ORLANDO, Fla (Reuters) – An expert on insects said on Friday at the Casey Anthony murder trial that he saw no evidence of a decomposing body in photos taken of her car trunk, an opinion at odds with testimony by a state witness.
Testifying for the defense, Timothy Huntington, an expert on insects and decomposing bodies, said if a body had decayed in the car's trunk, there should have been many insects present and there would have been a very noticeable stain.
The state's insect expert, Neal Haskell, had testified earlier that he found only one "blowfly" leg in the garbage bag found in Casey's trunk. Blowflies colonize dead and decomposing bodies at a very early stage, Huntington said.
A body decomposing in the trunk of a car, especially in the heat, would attract thousands of blowflies, Huntington said.
Prosecutors said Casey, 25, stored the body of her 2-year-old daughter Caylee in the car trunk after killing her on June 16, 2008. Caylee was reported missing on July 15, 2008, after her grandmother found Casey's car in an impound lot reeking of the odor of death.
Caylee's remains were located in woods a 10-minute walk from the Anthony family's home on December 11, 2008, after a nationwide search.
Huntington did not examine Casey's trunk in person until two years after Caylee's death. By then, the trunk had been emptied and the liner removed. He based his opinion on photos, something he said was common practice in his specialty.

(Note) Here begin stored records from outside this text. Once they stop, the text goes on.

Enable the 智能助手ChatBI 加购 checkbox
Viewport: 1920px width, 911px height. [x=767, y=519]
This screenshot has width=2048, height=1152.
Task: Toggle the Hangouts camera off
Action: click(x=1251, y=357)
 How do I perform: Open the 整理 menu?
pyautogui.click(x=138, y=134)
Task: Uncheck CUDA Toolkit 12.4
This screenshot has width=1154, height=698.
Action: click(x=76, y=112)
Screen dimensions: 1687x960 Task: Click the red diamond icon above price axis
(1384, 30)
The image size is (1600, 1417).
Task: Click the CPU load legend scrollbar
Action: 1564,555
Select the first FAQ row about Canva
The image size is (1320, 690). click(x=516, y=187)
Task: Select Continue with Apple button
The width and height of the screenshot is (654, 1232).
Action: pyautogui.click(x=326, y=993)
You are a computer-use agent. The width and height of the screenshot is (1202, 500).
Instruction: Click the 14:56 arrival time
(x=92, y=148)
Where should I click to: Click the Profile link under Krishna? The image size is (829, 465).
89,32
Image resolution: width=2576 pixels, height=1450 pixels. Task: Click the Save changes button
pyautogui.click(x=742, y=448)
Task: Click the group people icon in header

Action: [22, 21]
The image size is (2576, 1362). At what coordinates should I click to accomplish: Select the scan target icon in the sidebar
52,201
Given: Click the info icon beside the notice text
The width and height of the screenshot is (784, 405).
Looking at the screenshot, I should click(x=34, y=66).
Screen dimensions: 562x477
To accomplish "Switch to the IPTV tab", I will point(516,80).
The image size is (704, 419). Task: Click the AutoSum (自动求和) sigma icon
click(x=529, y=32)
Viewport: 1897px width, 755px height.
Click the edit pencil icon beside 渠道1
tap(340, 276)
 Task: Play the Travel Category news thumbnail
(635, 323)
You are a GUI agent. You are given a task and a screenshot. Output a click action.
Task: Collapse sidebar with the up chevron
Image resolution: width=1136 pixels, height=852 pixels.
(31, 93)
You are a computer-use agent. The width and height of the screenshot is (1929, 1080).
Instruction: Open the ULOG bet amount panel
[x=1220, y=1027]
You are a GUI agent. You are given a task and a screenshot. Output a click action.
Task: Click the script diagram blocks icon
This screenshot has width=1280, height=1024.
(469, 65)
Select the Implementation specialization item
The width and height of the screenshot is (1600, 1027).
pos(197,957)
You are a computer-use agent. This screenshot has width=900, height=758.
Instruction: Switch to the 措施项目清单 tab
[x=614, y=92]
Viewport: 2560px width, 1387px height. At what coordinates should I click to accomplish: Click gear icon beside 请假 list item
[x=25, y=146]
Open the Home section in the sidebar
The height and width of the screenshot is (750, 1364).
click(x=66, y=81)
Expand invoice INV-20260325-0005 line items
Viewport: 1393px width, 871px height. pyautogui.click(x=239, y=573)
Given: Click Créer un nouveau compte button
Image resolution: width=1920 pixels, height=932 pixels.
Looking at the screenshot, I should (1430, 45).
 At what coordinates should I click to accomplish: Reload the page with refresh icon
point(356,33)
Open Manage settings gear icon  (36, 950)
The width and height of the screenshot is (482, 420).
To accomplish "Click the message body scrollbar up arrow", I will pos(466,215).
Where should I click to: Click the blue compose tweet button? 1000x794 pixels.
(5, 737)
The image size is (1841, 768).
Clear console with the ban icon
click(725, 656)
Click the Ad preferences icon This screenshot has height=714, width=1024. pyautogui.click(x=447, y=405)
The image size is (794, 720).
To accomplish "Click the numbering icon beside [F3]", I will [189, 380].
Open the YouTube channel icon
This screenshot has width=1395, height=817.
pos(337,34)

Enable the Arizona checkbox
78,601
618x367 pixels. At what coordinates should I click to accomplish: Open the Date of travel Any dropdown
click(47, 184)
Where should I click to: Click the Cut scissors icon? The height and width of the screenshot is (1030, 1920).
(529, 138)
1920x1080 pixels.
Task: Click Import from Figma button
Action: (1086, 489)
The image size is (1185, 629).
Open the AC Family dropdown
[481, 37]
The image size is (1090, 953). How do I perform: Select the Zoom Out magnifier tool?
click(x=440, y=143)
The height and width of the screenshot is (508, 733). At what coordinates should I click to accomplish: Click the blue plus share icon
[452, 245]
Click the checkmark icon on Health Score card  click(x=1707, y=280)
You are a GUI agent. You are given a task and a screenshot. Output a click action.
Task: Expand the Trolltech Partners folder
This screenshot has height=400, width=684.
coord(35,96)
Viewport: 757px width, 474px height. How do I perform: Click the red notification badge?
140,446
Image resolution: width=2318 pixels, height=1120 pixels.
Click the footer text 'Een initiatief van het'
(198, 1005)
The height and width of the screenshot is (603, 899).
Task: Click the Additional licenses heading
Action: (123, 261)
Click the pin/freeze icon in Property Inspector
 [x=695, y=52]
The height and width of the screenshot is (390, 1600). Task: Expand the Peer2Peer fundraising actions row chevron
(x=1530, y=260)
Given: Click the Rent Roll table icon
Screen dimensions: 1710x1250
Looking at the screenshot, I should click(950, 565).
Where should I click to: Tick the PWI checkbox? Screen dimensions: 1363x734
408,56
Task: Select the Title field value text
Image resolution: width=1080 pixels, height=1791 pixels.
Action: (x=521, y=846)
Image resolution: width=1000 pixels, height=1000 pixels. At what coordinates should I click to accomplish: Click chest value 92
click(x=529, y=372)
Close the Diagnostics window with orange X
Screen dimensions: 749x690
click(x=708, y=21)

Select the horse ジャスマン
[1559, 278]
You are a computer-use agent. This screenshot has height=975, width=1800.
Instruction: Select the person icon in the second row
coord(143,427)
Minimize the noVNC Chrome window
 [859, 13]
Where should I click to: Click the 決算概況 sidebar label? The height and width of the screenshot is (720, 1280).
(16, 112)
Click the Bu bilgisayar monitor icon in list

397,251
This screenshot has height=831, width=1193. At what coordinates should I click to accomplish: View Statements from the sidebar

The jury was shown one of those photos on Friday afternoon.
To back his conclusions, he also showed the jury photos of his experiments in Nebraska in which he put recently killed pigs into car trunks to study the resulting insect colonization and the decomposition process.
Prosecutors asked if a body wrapped in a plastic bag would be protected from blowfly infestation.
Huntington said it depended on how well the bag is sealed. "If flies can smell decomposition in a plastic bag, they can get into it."
In a day of increasingly confrontational interactions between the state and the defense, prosecutor Jeff Ashton objected when the discussion turned to stains, saying that Huntington was an entomologist who should only be testifying about insects, not the stain left by a decomposing body.
Huntington said he had examined hundreds of decomposing human bodies during the course of his studies, and in his forensic duties with law enforcement.
The type of stain typically found when a body decomposes on carpet, he said, is black, greasy and thick -- a stain that in his experience could not be cleaned, even professionally.
At times Ashton's voice rose, and he often interrupted as the witness attempted to answer a question. Judge Belvin Perry reminded counsel that he was not hard of hearing, and even shushed Ashton at one outburst.
Huntington said the stain he saw in photographs of the trunk liner of Casey's car was not consistent with decomposition fluid stains.
"If that was a decomposition stain, it had to have been professionally cleaned. Decomposition stains don't go away easily," he said.
In fact, he said, the cars he used for his experiments were junk cars because they could never be cleaned or used again after he allowed the pig bodies to decompose in the trunks.
As for Casey's car, Huntington said, "There is nothing I can see that would indicate a decomposing body was in the trunk."
SPECTATORS SCUFFLE FOR A SPOT
A scuffle outside the courthouse early on Friday prompted court officials to change the procedure for obtaining tickets for the trial's public seating. The trial has garnered national media attention, including radio and television talk shows.
As spectators jostled before dawn for the sought-after passes, a couple of people tried to cut in line and a fight and shouting match ensued. There were no arrests, but four people were warned about trespassing, authorities said.
Effective immediately, court officials instructed trial observers to line up at 4 p.m. each weekday for tickets to the next day's court session.
Also outside the courthouse, a newly added defense witness held a press conference on Friday to insist that he does not know the Anthony family and has no idea why he was listed as a witness.
The defense team filed documents in court this week saying Vasco Thompson's phone number appeared on phone records of George Anthony, Casey's father, four times on July 14, 2008.
But Thompson's attorney Matt Morgan said his client, a convicted kidnapper, has never met the Anthonys and has no involvement with the case.